Overall exports from China were 5.9 percent higher than last year in November in dollar terms, customs data released on Monday showed, at $330.3 billion, better than economists’ estimates. That was an improvement from a 1.1 percent contraction in October.
Underscoring a widening gap between overall exports and imports, the customs data showed that China’s trade surplus for the first 11 months surpassed the $1 trillion mark, at nearly $1.08 trillion.
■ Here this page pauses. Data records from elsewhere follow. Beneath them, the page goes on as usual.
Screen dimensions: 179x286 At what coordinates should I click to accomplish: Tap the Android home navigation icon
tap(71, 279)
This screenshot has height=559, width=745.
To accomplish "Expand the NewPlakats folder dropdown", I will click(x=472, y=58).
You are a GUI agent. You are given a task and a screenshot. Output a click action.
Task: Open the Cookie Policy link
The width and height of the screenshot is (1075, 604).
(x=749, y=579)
That’s a record high for any single year and is more than the $992 billion surplus in all of 2024, based on official data compiled by FactSet.
While exports from China to the US have fallen for most of the year, shipments have surged to other destinations, including Southeast Asia, Africa, Latin America, , Africa and the European Union.
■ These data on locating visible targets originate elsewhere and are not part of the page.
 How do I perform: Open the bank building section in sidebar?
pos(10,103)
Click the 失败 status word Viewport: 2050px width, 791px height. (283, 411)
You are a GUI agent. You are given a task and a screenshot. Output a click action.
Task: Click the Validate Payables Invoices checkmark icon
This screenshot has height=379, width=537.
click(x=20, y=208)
China’s imports increased 1.9 percent in November, at more than $218.6 billion, better than October’s 1 percent growth, even though a persistent downturn in the property sector is still weighing on consumer spending and business investment.
A year-long trade truce between China and the US was reached at a meeting between US President Donald Trump and Chinese leader Xi Jinping in late October in South Korea.
The US has lowered its tariffs on China, and China has promised to halt its export controls related to rare earths.
“It’s likely that November exports have yet to fully reflect the tariff cut, which should feed through in the coming months,” ING Bank chief economist for Greater China Lynn Song wrote in a report.
China’s factory activity contracted for an eighth straight month in November, according to an official survey, and economists said it was still early to determine whether there was a real rebound in external demand following the US-China trade truce.
With exports still going strong, economists generally expect China to more or less meet its economic growth target of around 5 percent for this year.
Chinese leaders had outlined a focus on advanced manufacturing for the next five years following a high-level meeting in October.
An annual economic planning meeting was held on Monday, led by Xi, to map out economic growth plans for 2026, according to state news agency Xinhua, as Chinese leaders reiterated a focus on “pursuing progress while ensuring stability.”
A stable global trade environment is not likely to last long, said Chi Lo, Global Market Strategist, BNP Paribas Asset Management, as China-US relations “remain in a stalemate” despite their temporary trade truce.
Still, some economists believe that China will continue to gain export market share in coming years.
Morgan Stanley predicts by 2030, China’s market share in global exports will reach 16.5 percent, up from about 15 percent currently, fueled by its edge in advanced manufacturing and high-growth sectors such as electric vehicles, robotics and batteries.
“Despite persistent trade tensions, continued protectionism, and G20 economies taking up active industrial policies, we believe China will gain more share in the global goods export market,” Morgan Stanley Chief Asia Economist Chetan Ahya said in a recent note.